▶ [INSTRUCTIONS FOR THE TASK] Copy out every line from the records that includes "agent".

▶ [RECORDS FOR THIS TASK]
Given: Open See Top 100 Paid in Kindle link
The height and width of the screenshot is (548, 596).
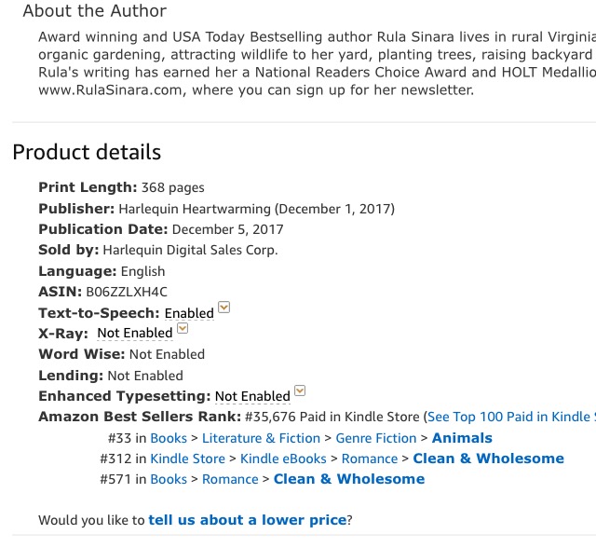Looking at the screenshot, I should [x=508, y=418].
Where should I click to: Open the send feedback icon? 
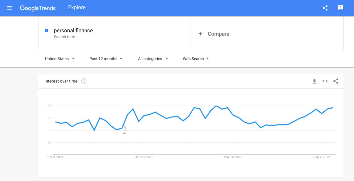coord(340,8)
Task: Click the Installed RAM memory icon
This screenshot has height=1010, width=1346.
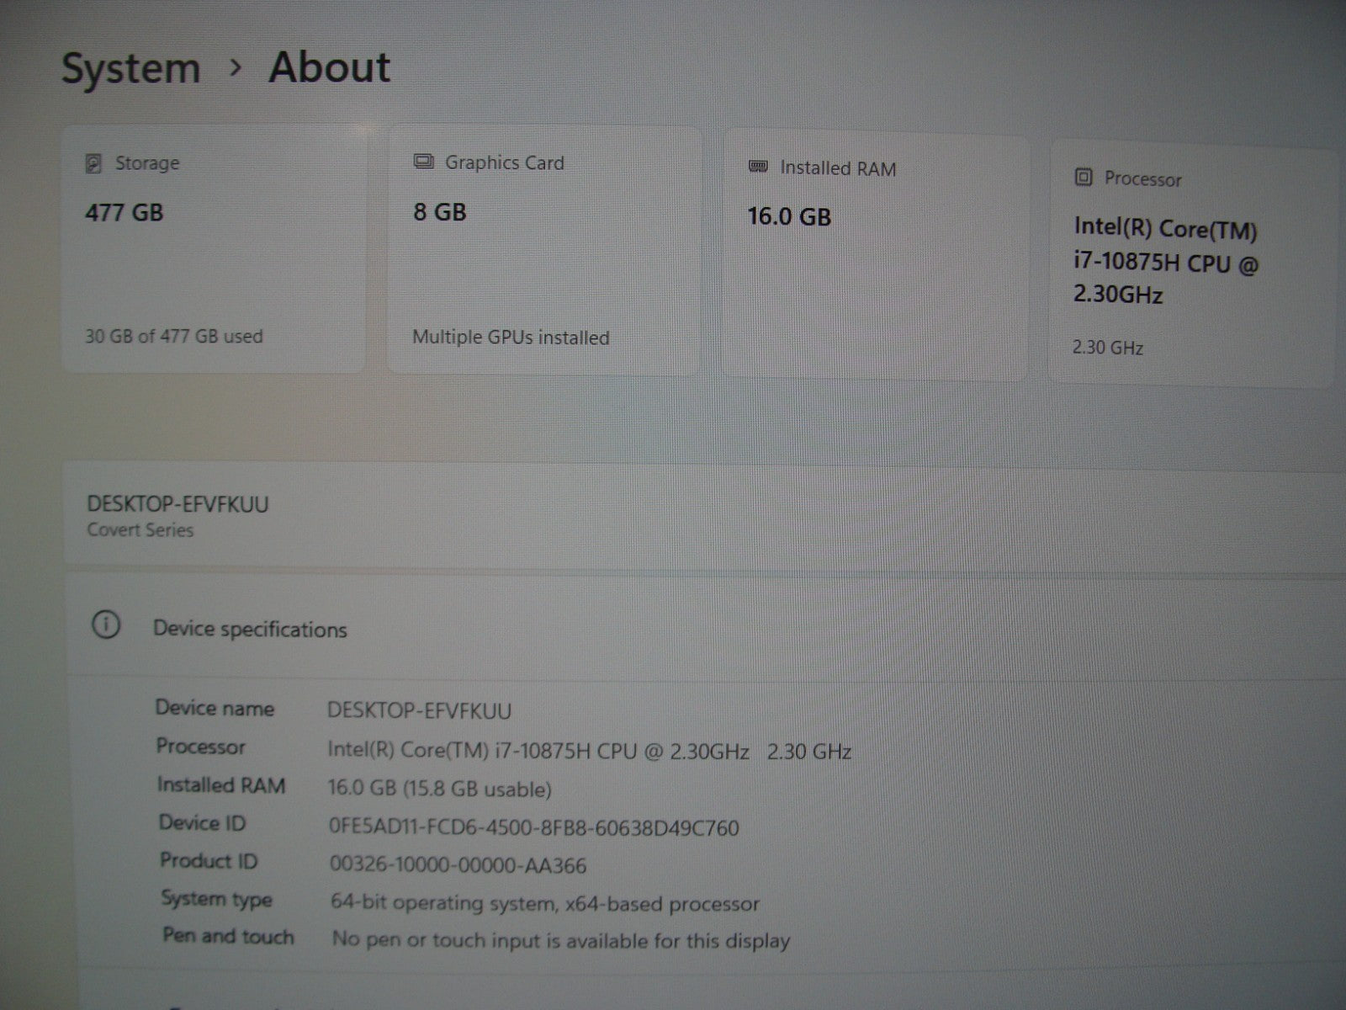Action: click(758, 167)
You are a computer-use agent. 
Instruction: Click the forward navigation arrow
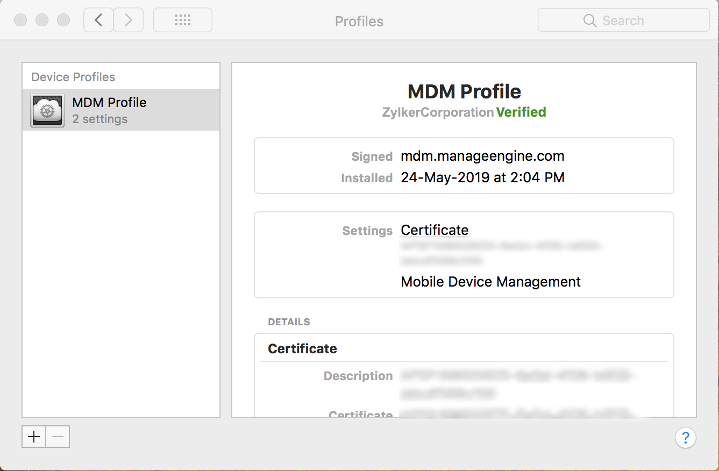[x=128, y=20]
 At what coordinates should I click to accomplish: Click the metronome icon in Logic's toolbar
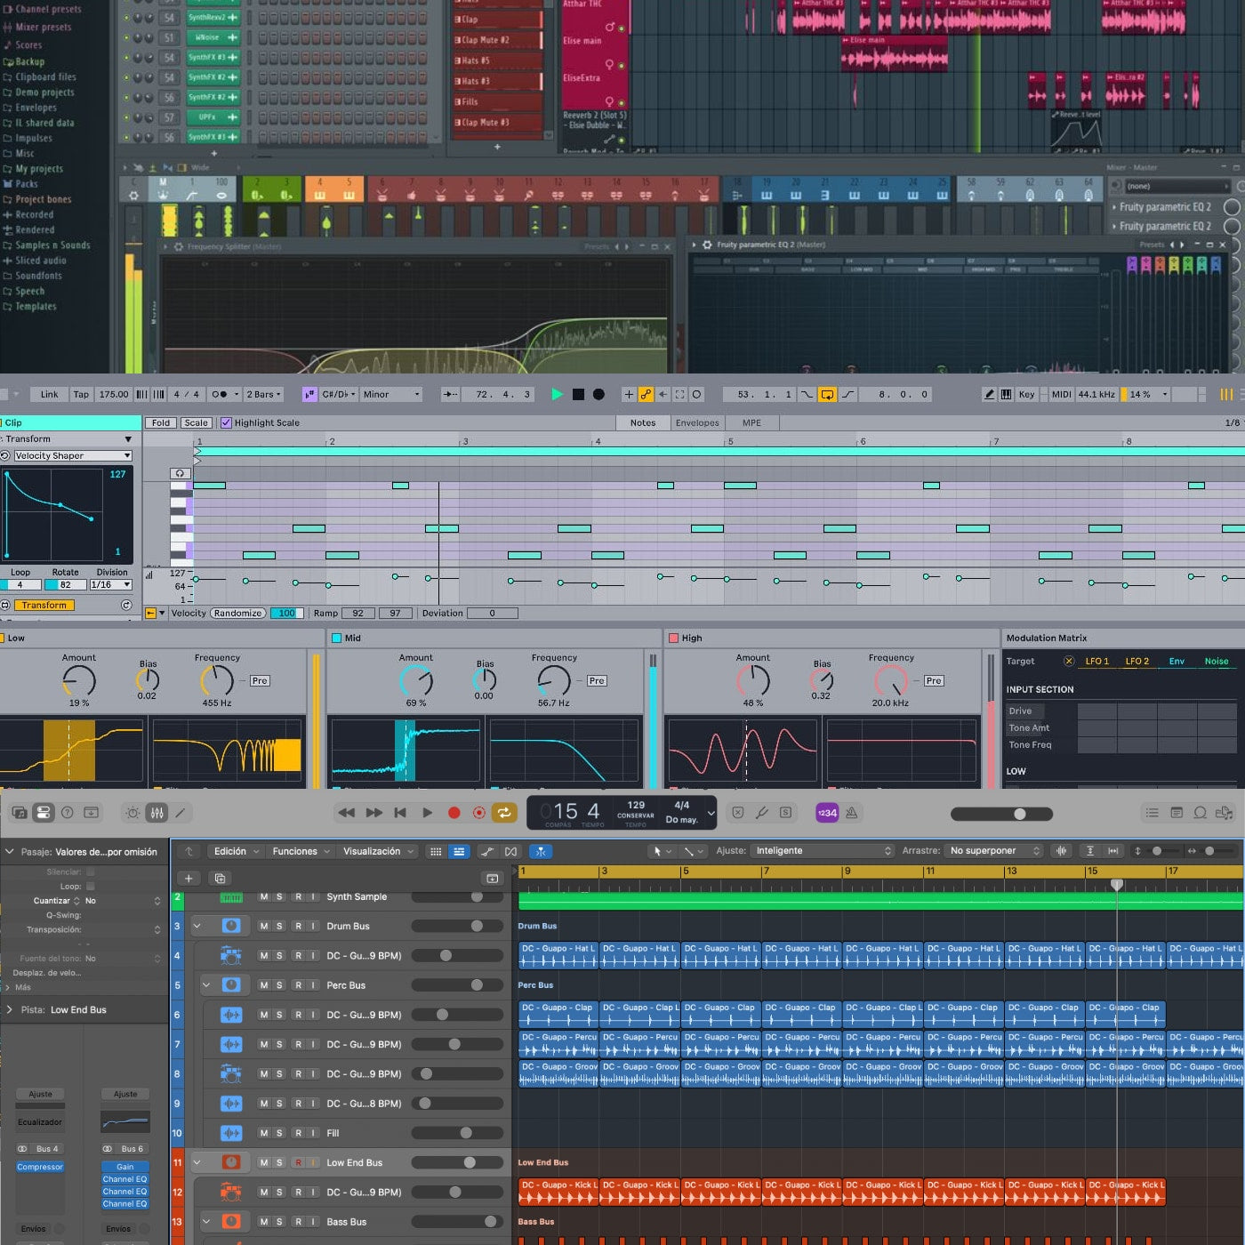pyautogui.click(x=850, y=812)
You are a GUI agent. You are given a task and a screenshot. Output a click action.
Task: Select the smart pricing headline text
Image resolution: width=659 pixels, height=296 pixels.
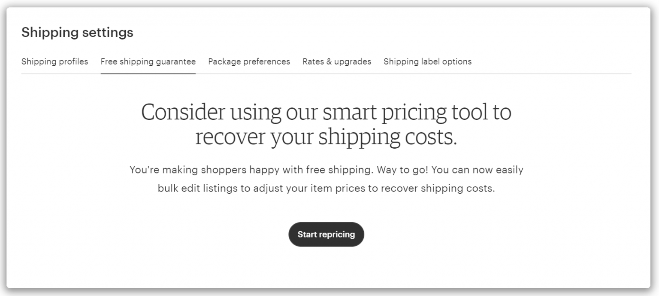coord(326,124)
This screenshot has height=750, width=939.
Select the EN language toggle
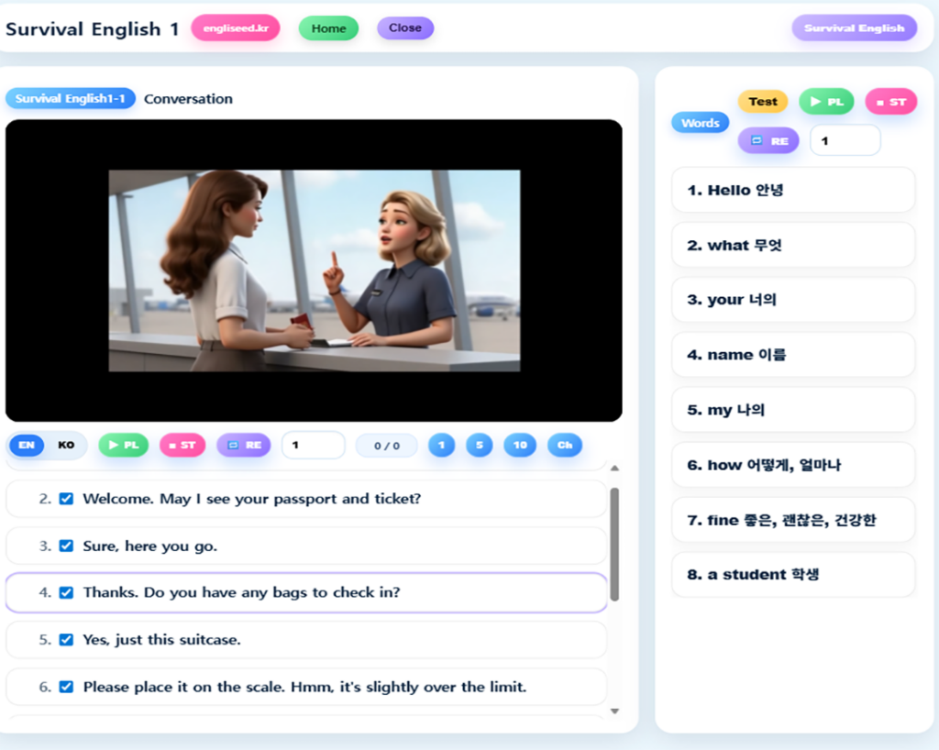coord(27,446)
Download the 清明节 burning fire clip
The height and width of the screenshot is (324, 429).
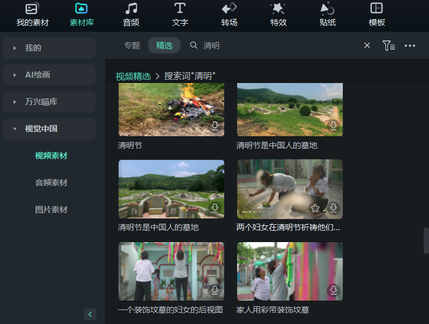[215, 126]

▶ [ANSWER BOX]
You are a computer-use agent. 
You are a GUI agent. You are given a task and a screenshot. Output a click action.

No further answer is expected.